More important, Biden is likely to press Moon to come out as a China critic. Japanese prime minister Yoshihide Suga won points in Washington by participating in what amounted to an anti-PRC talk fest, though public expressions were diplomatic. At the final press conference Biden declared: “We committed to working together to take on the challenges from China and on issues like the East China Sea, the South China Sea, as well as North Korea, to ensure a future of a free and open Indo-Pacific.”
After giving Washington good sound bites, however, Suga made clear that his government viewed “working together” primarily as cheering on the United States if it went to war with the PRC, at least when it came to Taiwan, which he made explicit afterwards. When questioned by a member of the Diet, Suga explained that the summit statement “does not presuppose military involvement at all.” Indeed, China’s nationalistic Global Times seemed pleased at these limitations on professed support: “However, it is noticeable that the Suga administration seemed to want to distance itself from the US, with subtle divergences manifested on issues related to China that are not so close to Japan's own interests.”

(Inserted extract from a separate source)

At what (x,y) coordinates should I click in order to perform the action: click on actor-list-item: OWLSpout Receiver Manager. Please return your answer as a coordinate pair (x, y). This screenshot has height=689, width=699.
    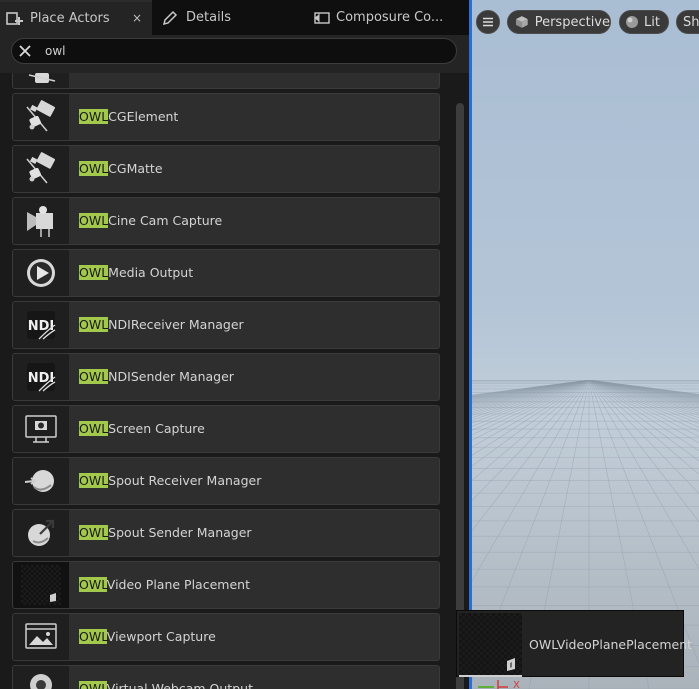
    Looking at the image, I should click on (226, 481).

In contrast, Seoul has refused to even criticize the PRC over its Hong Kong policy. However, South Korea’s reticence is understandable. The ROK was badly battered by Chinese economic retaliation in the aftermath of the Terminal High Altitude Area Defense missile deployment. The South’s trade with the PRC exceeds that with America and Japan combined. Moreover, Beijing has at least some influence in the North, which poses the most direct threat to South Korean security.
Biden says that he wants to strengthen alliances. The upcoming summit will be a good test as to his definition of “strengthen.” Is it pressing other governments to do as Washington wants or accounting for other nations’ interests, even when doing so conflicts with U.S. preferences?
Moon and Biden are at vastly different points in their respective tenures. Moon is a lame duck, with barely a year left in office. He is desperate to bring his call for detente on the Korean peninsula to fruition and post a significant accomplishment before leaving office. Biden is just starting and is more interested in getting Moon’s support for what Washington views as its most important international issue, dealing with China. Both sides could end up disappointed.
Doug Bandow is a senior fellow at the Cato Institute. A former special assistant to President Ronald Reagan, he is the author of Tripwire: Korea and U.S. Foreign Policy in a Changed World and co-author of The Korean Conundrum: America’s Troubled Relations with North and South Korea.